April volvió a tironear de su mano y lo acercó más a la cama, el niño era un ser indefenso, tan pequeño, pero el impacto emocional que provocaba en él era intimidante. Solo intentaba hacerle un espacio en su raciocinio lo que significaba ser padre.
—Este es su peluche para dormir, es Peppa Pig —explicó agarrando el muñeco.
—¿Qué se supone que es ese cerdo? —preguntó sin desviar la mirada de la cara serena del niño.
—Es de su dibujo animado favorito —se acercó y le dio un beso en la cabeza, se quedó ahí robándose el aroma de su pequeño—. ¿Quieres tocarlo?
—No lo sé, no quiero despertarlo.
—Edmund, puedes dejar de tenerle miedo, tan solo es el resultado de una de tus tantas eyaculaciones, es uno de tus espermatozoides —Sonrío, estirándole la mano.
—No me hagas verlo de esa manera, creo que es mucho más que eso... Es mucho más —se atrevió a acariciarle con los nudillos una mejilla y era lo más suave que algunas vez había tocado.
—Claro que es mucho más, también puse mi parte.
—No lo dudo. Se le ve tranquilo, ¿qué tiene que van a operarlo? —preguntó sin poder creer que eso tan bonito y pequeño era suyo. Era tan increíble.

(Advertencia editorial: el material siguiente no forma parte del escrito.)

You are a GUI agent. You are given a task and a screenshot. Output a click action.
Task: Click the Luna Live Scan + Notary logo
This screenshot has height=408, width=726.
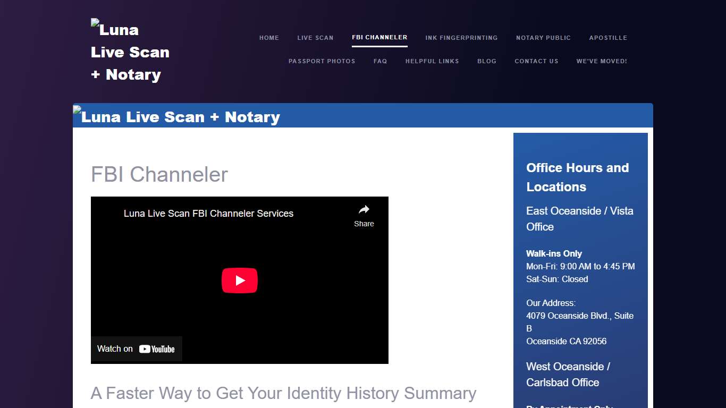(x=130, y=52)
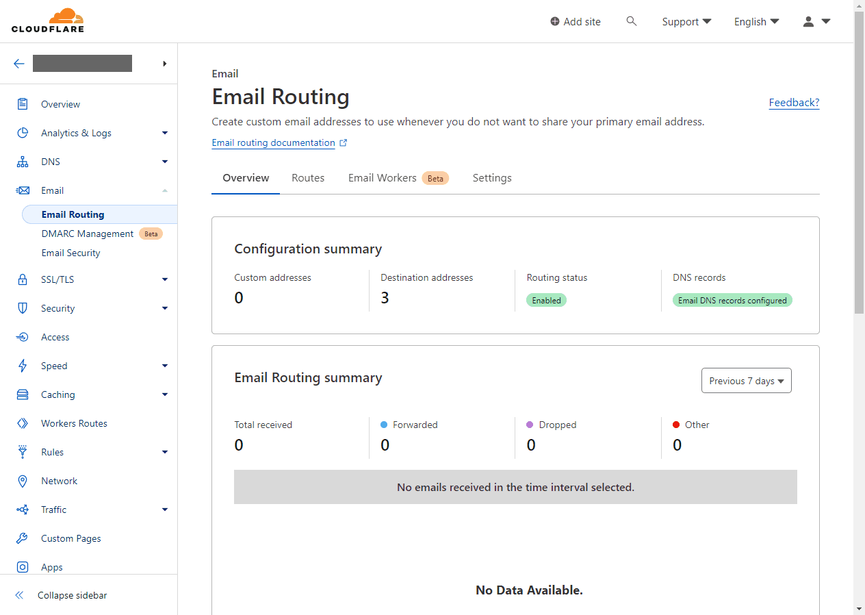This screenshot has height=615, width=865.
Task: Collapse the Email section arrow
Action: 164,190
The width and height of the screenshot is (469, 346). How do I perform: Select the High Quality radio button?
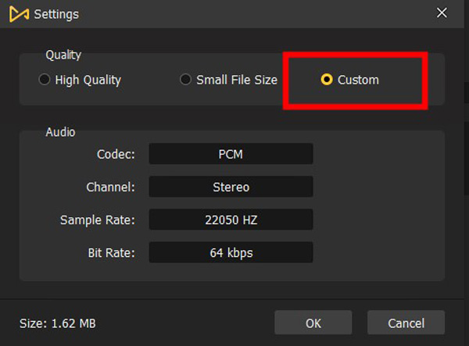click(45, 80)
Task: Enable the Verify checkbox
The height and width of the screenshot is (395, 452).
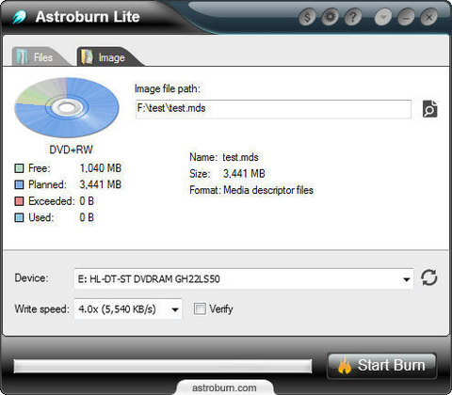Action: pos(200,308)
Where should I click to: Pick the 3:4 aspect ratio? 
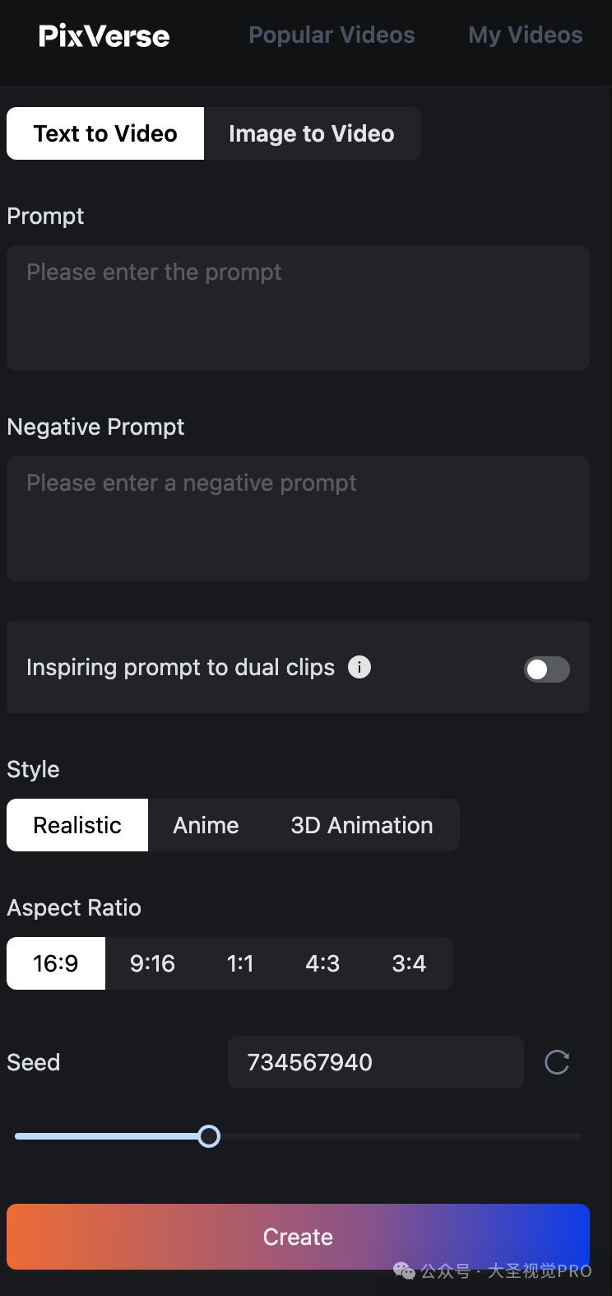pyautogui.click(x=409, y=963)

—Padece de Tetralogía de Fallot, le afectaron los medicamentos que tomo.
—Disculpa, pero no sé qué es Tetralogía de Fallot.
—Es una cardiopatía congénita, se le mezcla la sangre arterial y venosa, en realidad son cuatro malformaciones, ya lo operaron recién nacido, pero no pudieron solucionar todos los inconvenientes, por lo que ha estado con un tratamiento...

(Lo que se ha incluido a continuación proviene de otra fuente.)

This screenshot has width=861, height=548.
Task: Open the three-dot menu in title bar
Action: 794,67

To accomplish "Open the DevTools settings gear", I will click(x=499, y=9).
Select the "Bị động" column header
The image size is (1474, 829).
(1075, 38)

—¿Por qué has pasado por todo esto tú sola? —preguntó sintiendo algo de molestia—. ¿Por qué no me lo dijiste?
—Edmund, te dije que tenía miedo... Solo pensaba en que no ibas a creerme.
—Siempre me he mostrado comprensivo contigo, te he ofrecido mi amistad...
—Precisamente temía perder eso, temía que me culparás por la enfermedad de Santiago.
—No es tu culpa, tienes que tomar tu medicamento.
—No es fácil eso, porque me siento culpable y no puedo evitarlo... pero por favor no hablemos de eso ahora... Creo que es hora de que vayas a tu casa a descansar, mañana tienes que trabajar muy temprano.
—¿Crees que voy a irme a casa?
—Te lo pido.
—Puedes suplicarlo, pero no me voy —se sentó en la silla donde estaba la enfermera y de ahí nadie lo quitaría.
—Está bien, es tu decisión, solo nos quedaremos aquí viéndonos las cara porque no hay nada más que hacer —Se sentó en el asiento que estaba tras ella, al otro lado de la cama y de frente a Edmund, mientras el niño seguía rendido.
—No hay nada que desee más que mirar tu cara, perderme en cada uno de tus rasgos sin importar el tiempo que eso pueda llevarme —dijo con la voz espesa, porque realmente volvía a su memoria la realidad a la que April pretendía echarle tierra.
Ella bajó la mirada al niño, tratando de huir de esos ojos grises que estaban enrojecidos.
Edmund miró a Santiago, el cabello era una mezcla del color de ambos, un tono más claro que el suyo y uno más oscuro que el de April. Se quedó mirándolo en silencio por mucho tiempo, hasta que se armó de valor y se aventuró a tocarle la manito que era mucho más blanca y suave que la de él, en ese momento se percató de que no necesitaba ninguna prueba para asegurarse de que era su hijo, porque notó en la palma de la mano, el extraño lunar que él también tenía y que parecía ser un corazón color café, que él había heredado de su padre.
Volvió mano para mirar los dos lunares y eran totalmente idénticos, provocando que el corazón se le acelerara una vez más.